Only one stretch of the records below is wanted: the lines from the one holding "About us (936, 1122)" through the one holding "info@boilercoveruk.co.uk (655, 404)". Return it exactly, both ends included.

##### Supplied data

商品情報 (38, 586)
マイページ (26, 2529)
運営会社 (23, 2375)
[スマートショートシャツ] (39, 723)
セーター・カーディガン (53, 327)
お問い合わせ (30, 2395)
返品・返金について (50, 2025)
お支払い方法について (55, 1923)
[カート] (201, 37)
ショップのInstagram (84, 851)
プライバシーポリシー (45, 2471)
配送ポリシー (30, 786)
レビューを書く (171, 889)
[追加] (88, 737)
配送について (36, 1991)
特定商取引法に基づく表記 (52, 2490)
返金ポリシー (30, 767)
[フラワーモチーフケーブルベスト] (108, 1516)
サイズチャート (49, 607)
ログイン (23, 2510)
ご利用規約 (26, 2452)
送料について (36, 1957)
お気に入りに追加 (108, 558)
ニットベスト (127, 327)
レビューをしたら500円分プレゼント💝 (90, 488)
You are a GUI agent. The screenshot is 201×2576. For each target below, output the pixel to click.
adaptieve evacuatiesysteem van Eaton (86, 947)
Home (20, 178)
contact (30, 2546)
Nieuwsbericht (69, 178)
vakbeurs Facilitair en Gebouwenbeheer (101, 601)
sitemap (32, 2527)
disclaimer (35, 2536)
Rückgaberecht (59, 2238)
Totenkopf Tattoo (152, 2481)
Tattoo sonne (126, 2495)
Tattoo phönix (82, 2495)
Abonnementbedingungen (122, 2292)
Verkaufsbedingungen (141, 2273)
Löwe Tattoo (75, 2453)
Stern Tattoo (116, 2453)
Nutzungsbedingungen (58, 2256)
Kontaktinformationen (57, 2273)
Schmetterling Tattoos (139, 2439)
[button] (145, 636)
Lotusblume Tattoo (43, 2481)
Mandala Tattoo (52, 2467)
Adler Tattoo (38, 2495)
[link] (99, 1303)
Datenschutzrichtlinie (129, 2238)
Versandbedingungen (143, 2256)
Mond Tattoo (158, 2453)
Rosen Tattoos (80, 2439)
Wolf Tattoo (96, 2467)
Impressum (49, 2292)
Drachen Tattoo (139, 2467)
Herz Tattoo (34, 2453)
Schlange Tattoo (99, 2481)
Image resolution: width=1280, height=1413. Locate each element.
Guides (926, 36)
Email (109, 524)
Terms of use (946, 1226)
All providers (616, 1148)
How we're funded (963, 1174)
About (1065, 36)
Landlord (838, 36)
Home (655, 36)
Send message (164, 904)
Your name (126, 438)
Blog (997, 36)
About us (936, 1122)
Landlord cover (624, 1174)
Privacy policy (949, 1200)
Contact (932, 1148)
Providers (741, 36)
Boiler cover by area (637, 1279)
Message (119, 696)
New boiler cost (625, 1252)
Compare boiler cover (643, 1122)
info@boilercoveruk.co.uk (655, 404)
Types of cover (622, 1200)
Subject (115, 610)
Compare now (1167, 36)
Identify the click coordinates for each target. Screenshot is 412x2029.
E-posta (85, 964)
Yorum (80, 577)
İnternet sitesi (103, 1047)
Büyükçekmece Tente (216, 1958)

##########

#### [Completed task]
About us (936, 1122)
Landlord cover (624, 1174)
Privacy policy (949, 1200)
Contact (932, 1148)
Providers (741, 36)
Boiler cover by area (637, 1279)
Message (119, 696)
New boiler cost (625, 1252)
Compare boiler cover (643, 1122)
info@boilercoveruk.co.uk (655, 404)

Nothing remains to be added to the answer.